Working data.
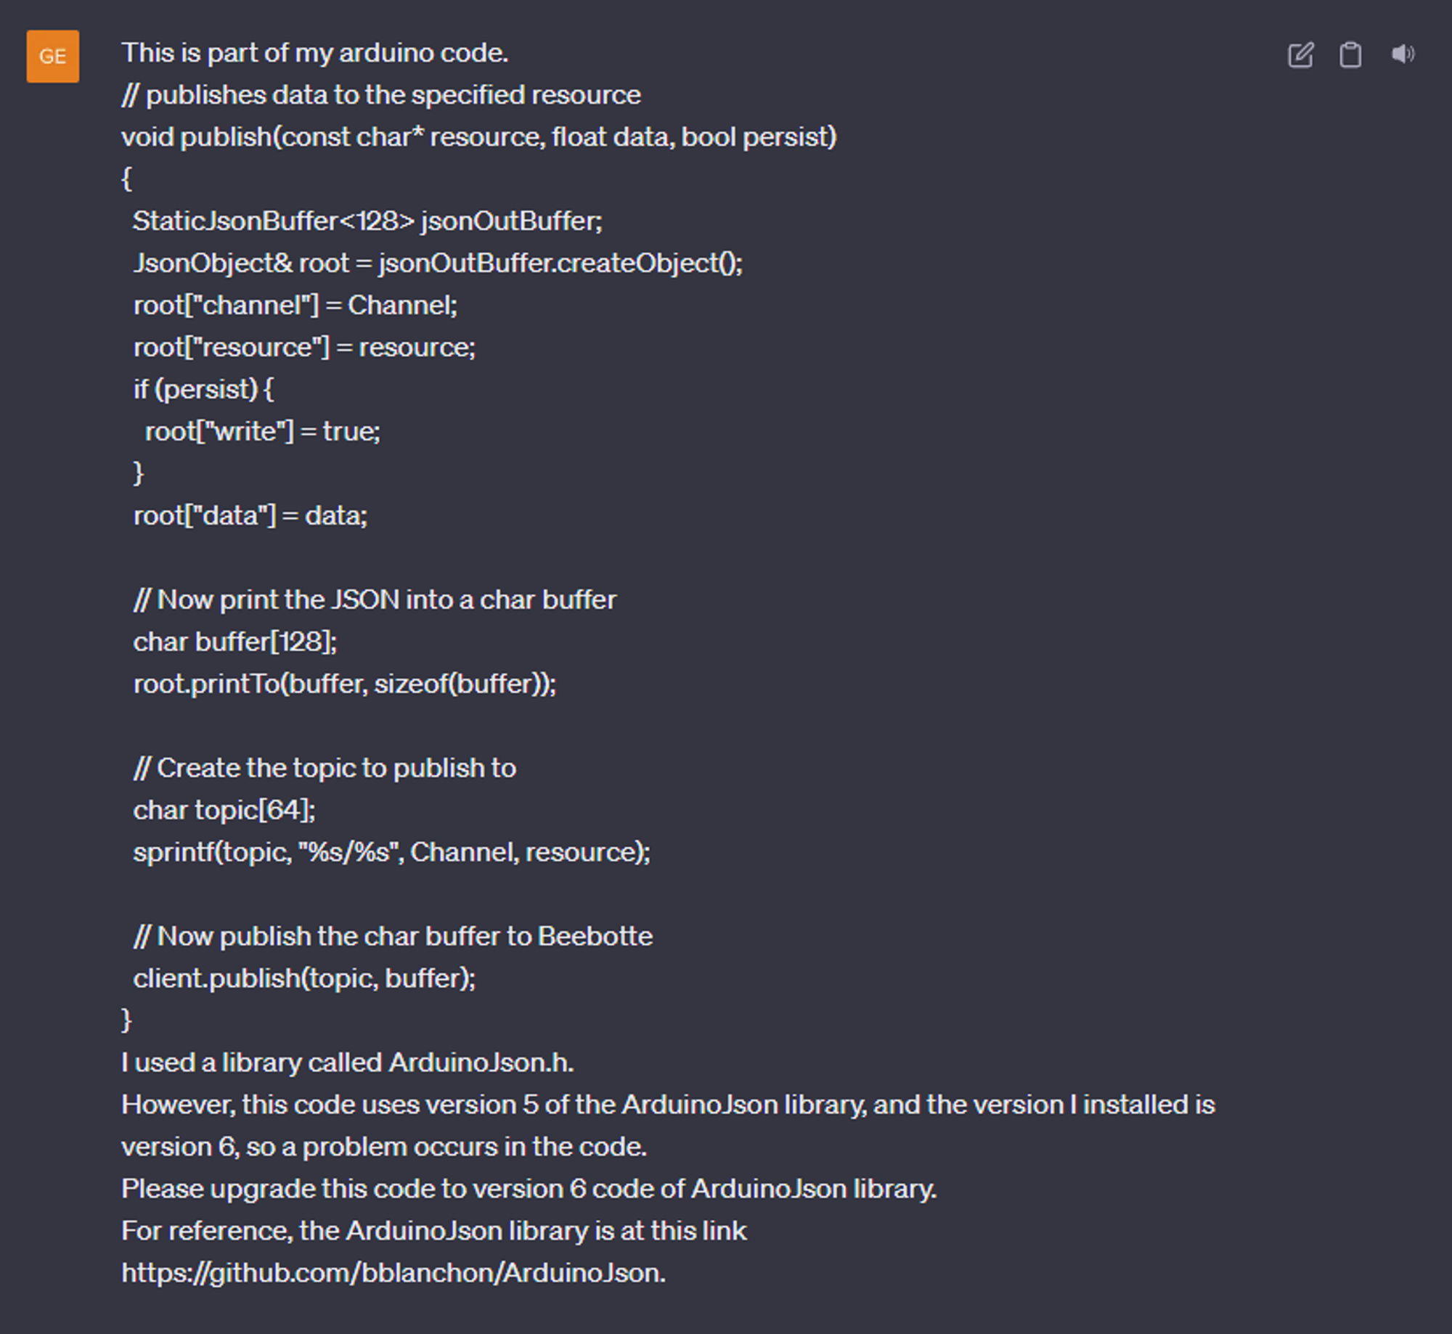
Task: Click the edit message pencil icon
Action: pyautogui.click(x=1300, y=55)
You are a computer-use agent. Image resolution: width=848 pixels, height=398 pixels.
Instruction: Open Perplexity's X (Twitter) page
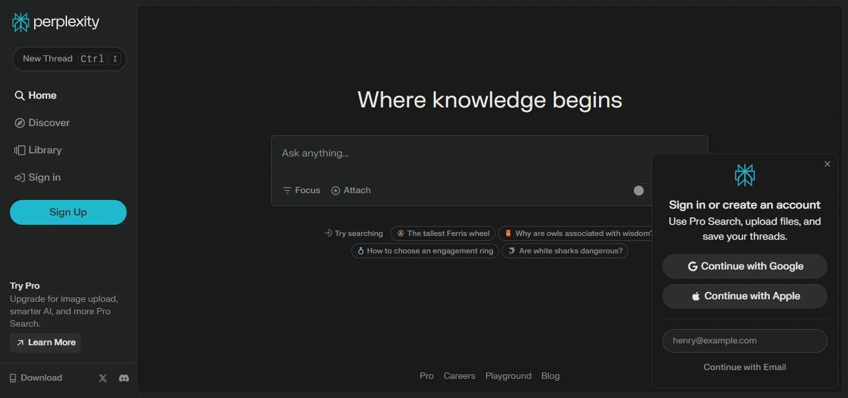[x=102, y=378]
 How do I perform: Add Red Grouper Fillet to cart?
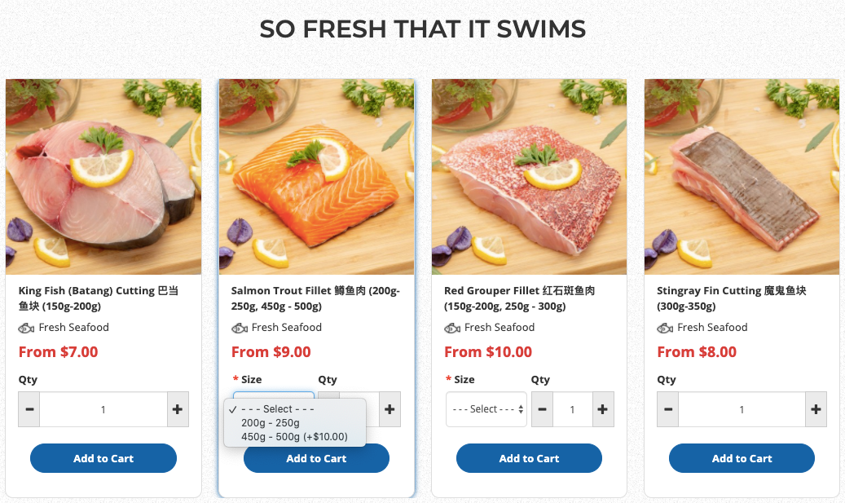point(529,458)
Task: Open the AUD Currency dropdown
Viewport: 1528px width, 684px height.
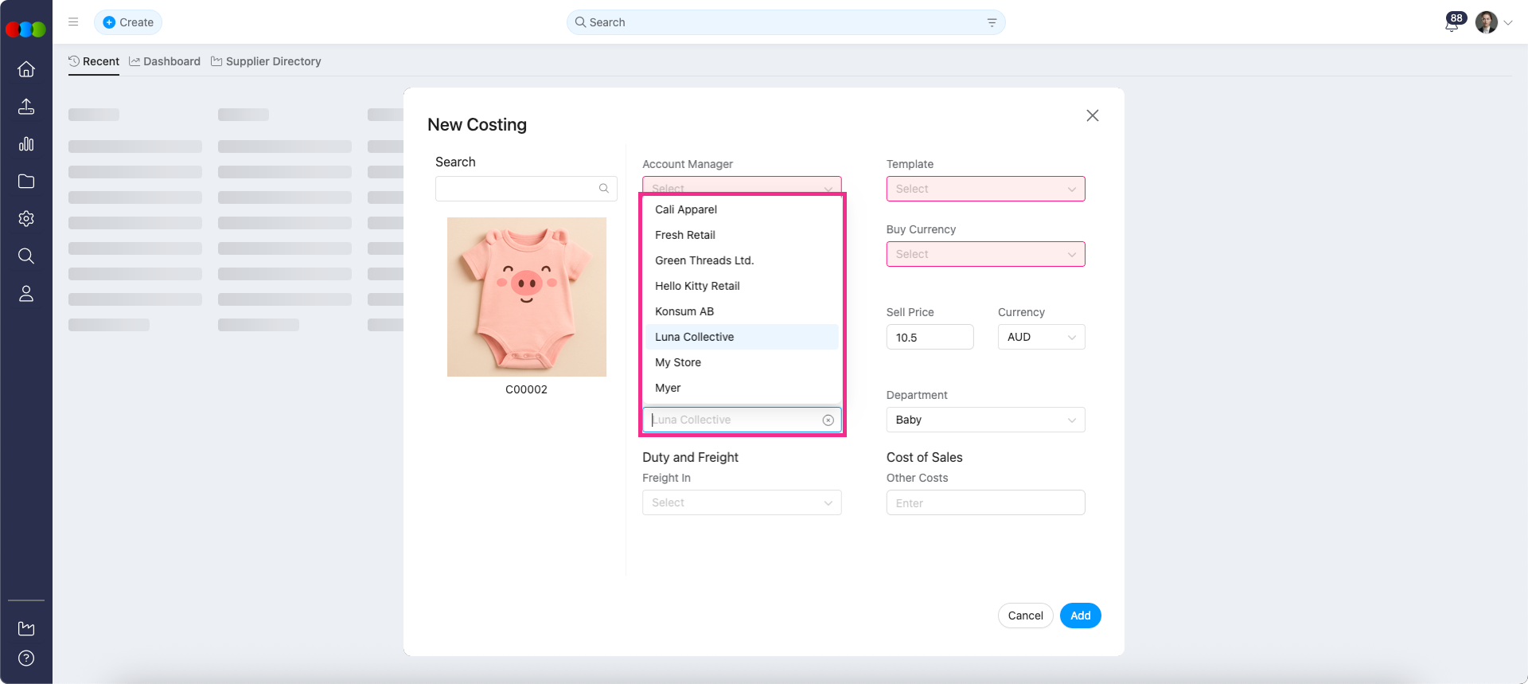Action: click(1041, 337)
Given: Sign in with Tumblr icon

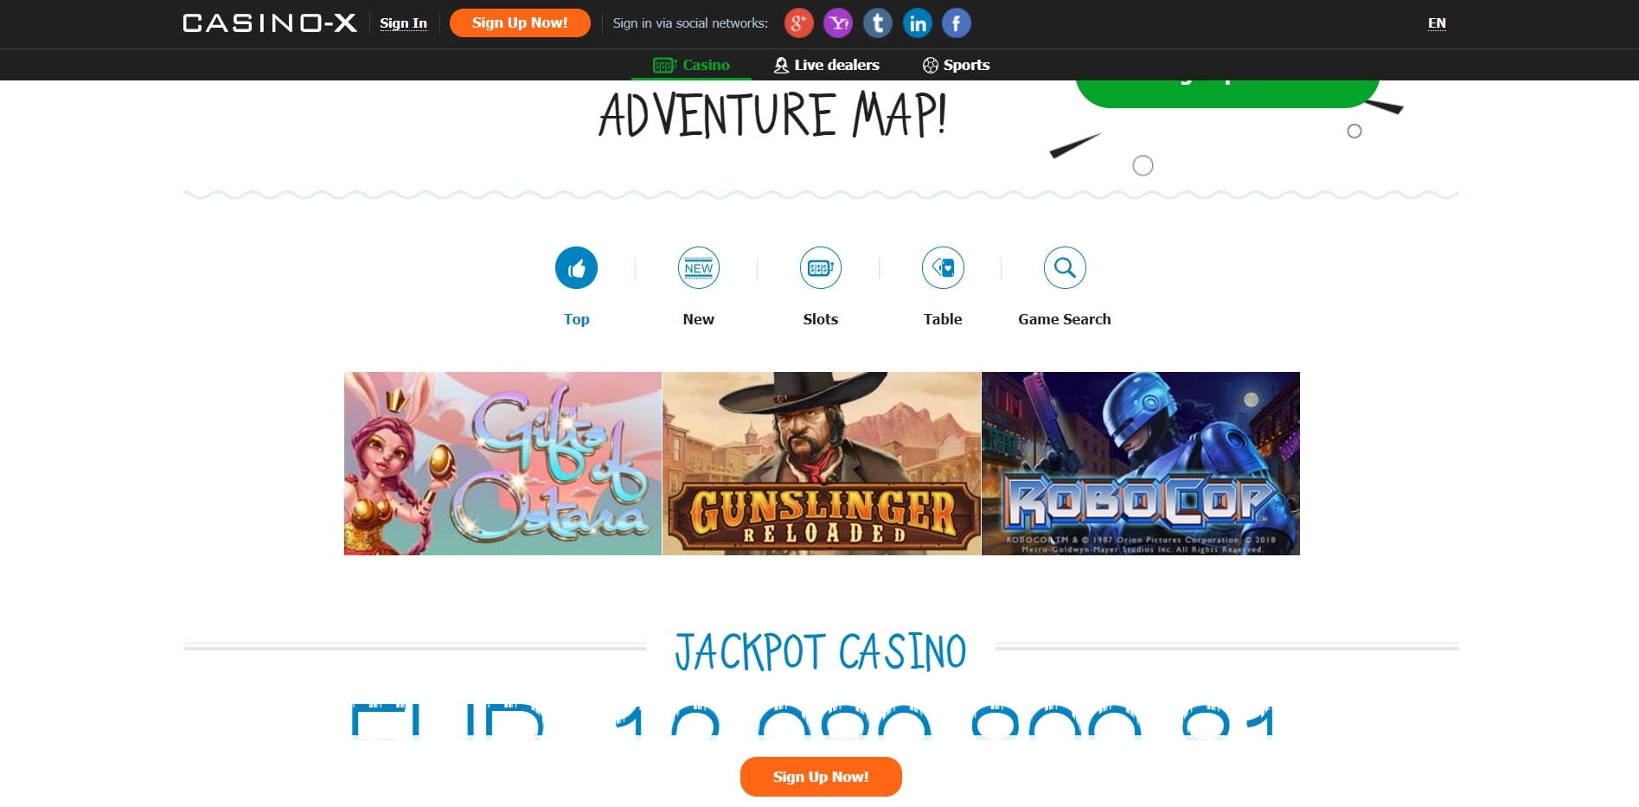Looking at the screenshot, I should 878,23.
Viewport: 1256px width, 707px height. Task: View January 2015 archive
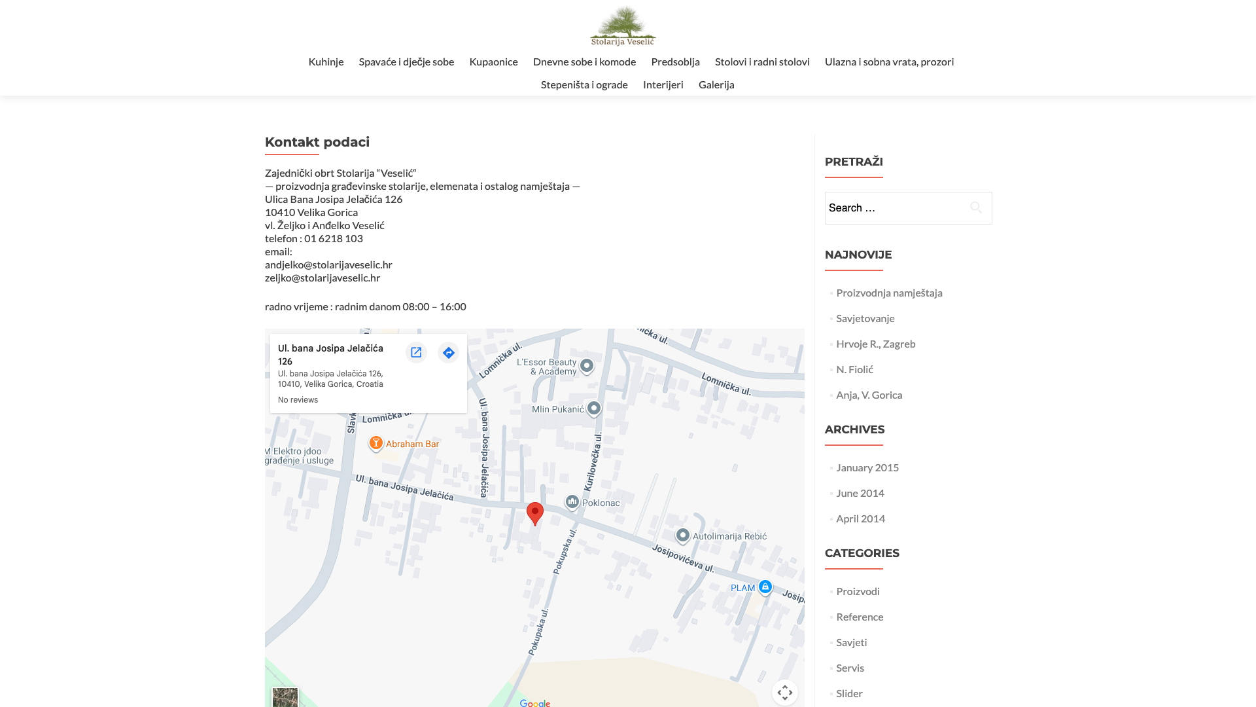tap(867, 467)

Given request. Can you print every record above word for word, leaving out the pictures?

Written response.
Task: Click the edit message pencil icon
Action: pyautogui.click(x=1300, y=55)
You are a computer-use agent. Image resolution: width=848 pixels, height=398 pixels.
Instruction: Open Perplexity's X (Twitter) page
[x=102, y=378]
 How do I perform: Add Red Grouper Fillet to cart?
point(529,458)
Task: Open the AUD Currency dropdown
Viewport: 1528px width, 684px height.
Action: click(1041, 337)
Given: Sign in with Tumblr icon

Looking at the screenshot, I should 878,23.
Viewport: 1256px width, 707px height. Task: View January 2015 archive
tap(867, 467)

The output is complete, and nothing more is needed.